The story carried as many dramatic elements but this did not appear to be forced impositions. The issue of illegitimacy is brought out through Rina Brown’s being the offspring of parents who never married and her mother remained a maid all her life only to be shot while trying to save her daughter. Krishnendu’s father persuades Rina not to marry his only child and alienate him from his parents.
Krishnendu converts to Christianity to fulfil Rina’s father’s condition. By then, Rina, having promised his father to keep away from Krishnendu, shuts her door to him forever. Krishnendu becomes a Catholic priest who, as doctor, goes away to a leper’s colony to treat lepers and to tend to the occasional victim of World War II.

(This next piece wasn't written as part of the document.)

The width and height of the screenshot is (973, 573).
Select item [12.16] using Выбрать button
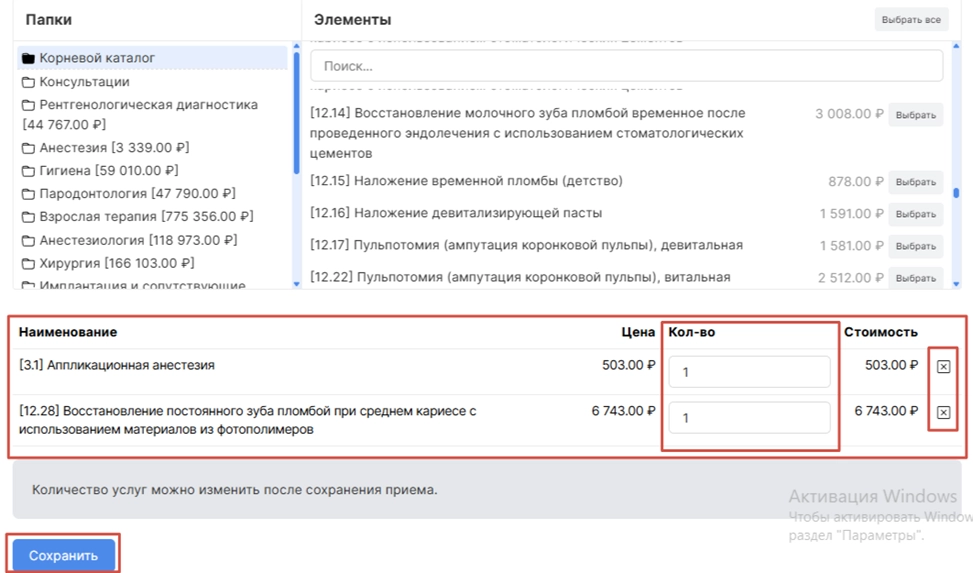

This is how Rina Brown re-enters his life, now reduced to a World War II nurse of the Red Cross, addicted to smoking and drinking, a wreck of her former self. She is no more than an over made-up, drunken, Anglo-Indian who also entertains the war troops. These ingredients fit neatly into the commercial mould yet, Ajoy Kar’s treatment, approach and style married to lovely music by Hemanta Mukhopadhyay and brilliant cinematography by Ajoy Kar makes is a classic film and perhaps a masterpiece of the time when it was released.
Saptapadi released just after Durga Pooja on 20th October 1961. It ran without break for 15 long weeks drawing a full house in each show, bringing back four times the money invested. Based on an extremely cinema-friendly novel by Jnanpeeth awardee late Tarasankar Bandopadhyay, the film was produced by Uttam Kumar and directed by one of the most outstanding mainstream directors of the time, Ajoy Kar who also cinematographed the film. Saptapadi was the 23rd film in which Suchitra and Uttam were paired as star-crossed lovers.
In the original story, there was no happy ending. In the celluloid representation, for commercial reasons, a happy ending was concocted and according to reports, Bandopadhyay did not complain.